Extrinsic Calibration of 2D Millimetre-Wavelength Radar Pairs Using Ego-Velocity Estimates

TL;DR

This paper introduces a novel calibration method for 2D millimetre-wavelength radar pairs that uses ego-velocity estimates, eliminating the need for shared fields of view or special targets, and improves accuracy over existing techniques.

Contribution

The authors propose a new ego-velocity-based calibration approach that estimates key transform parameters without requiring overlapping views or dedicated targets.

Findings

Method is more reliable than state-of-the-art techniques.

Calibration of yaw and translation axis is achieved without shared FOV.

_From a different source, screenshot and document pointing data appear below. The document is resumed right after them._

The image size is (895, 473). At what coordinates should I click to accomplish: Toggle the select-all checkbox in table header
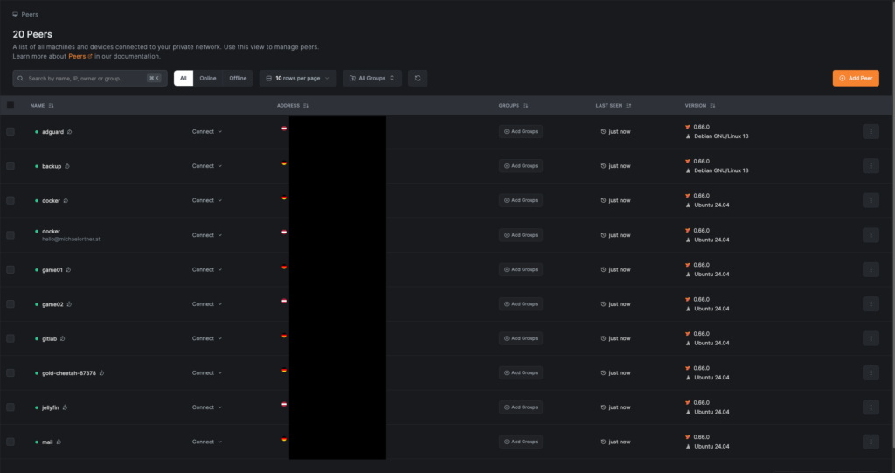[x=10, y=105]
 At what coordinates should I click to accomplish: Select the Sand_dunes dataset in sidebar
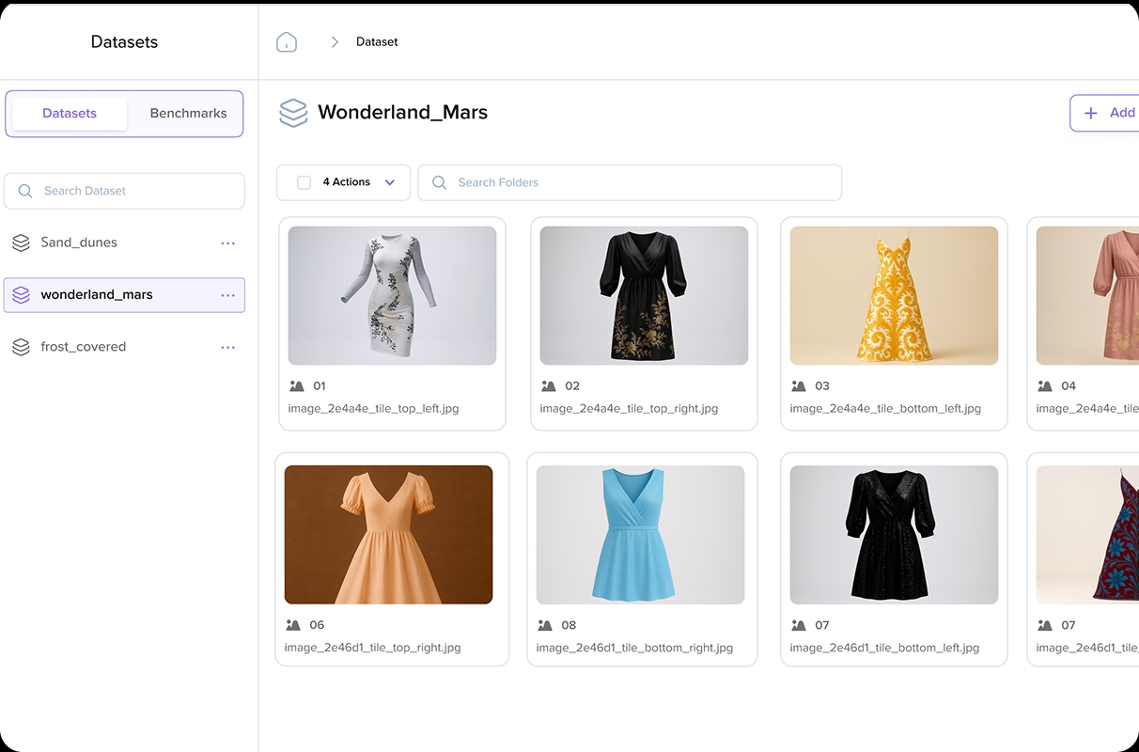[x=79, y=243]
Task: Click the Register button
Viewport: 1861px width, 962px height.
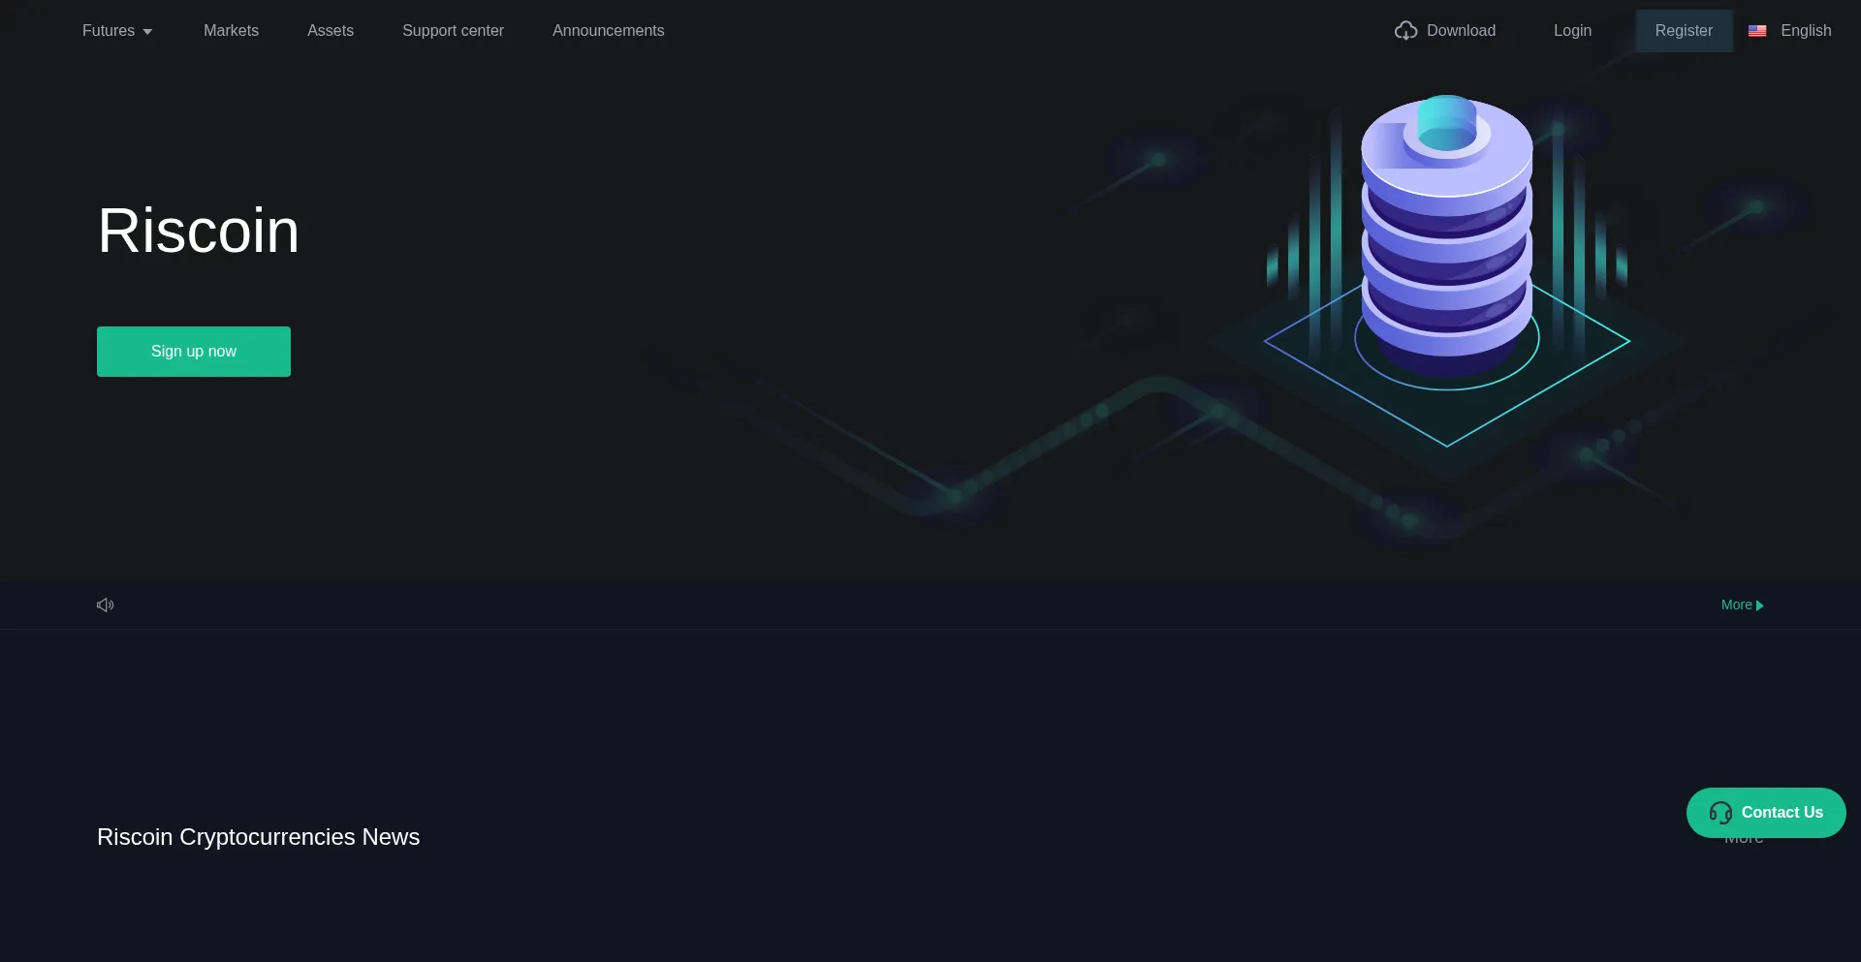Action: coord(1684,30)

Full transform can be recovered with coarse rotation rate info.

Abstract

Correct radar data fusion depends on knowledge of the spatial transform between sensor pairs. Current methods for determining this transform operate by aligning identifiable features in different radar scans, or by relying on measurements from another, more accurate sensor. Feature-based alignment requires the sensors to have overlapping fields of view or necessitates the construction of an environment map. Several existing techniques require bespoke retroreflective radar targets. These requirements limit both where and how calibration can be performed. In this paper, we take a different approach: instead of attempting to track targets or features, we rely on ego-velocity estimates from each radar to perform calibration. Our method enables calibration of a subset of the transform parameters, including the yaw and the axis of translation between the radar pair, without the need for a shared field of view or for specialized targets. In general, the yaw and the axis of translation are the most important parameters for data fusion, the most likely to vary over time, and the most difficult to calibrate manually. We formulate calibration as a batch optimization problem, show that the radar-radar system is identifiable, and specify the platform excitation requirements. Through simulation studies and real-world experiments, we establish that our method is more reliable and accurate than state-of-the-art methods. Finally, we demonstrate that the full rigid body transform can be recovered if relatively coarse information about the platform rotation rate is available.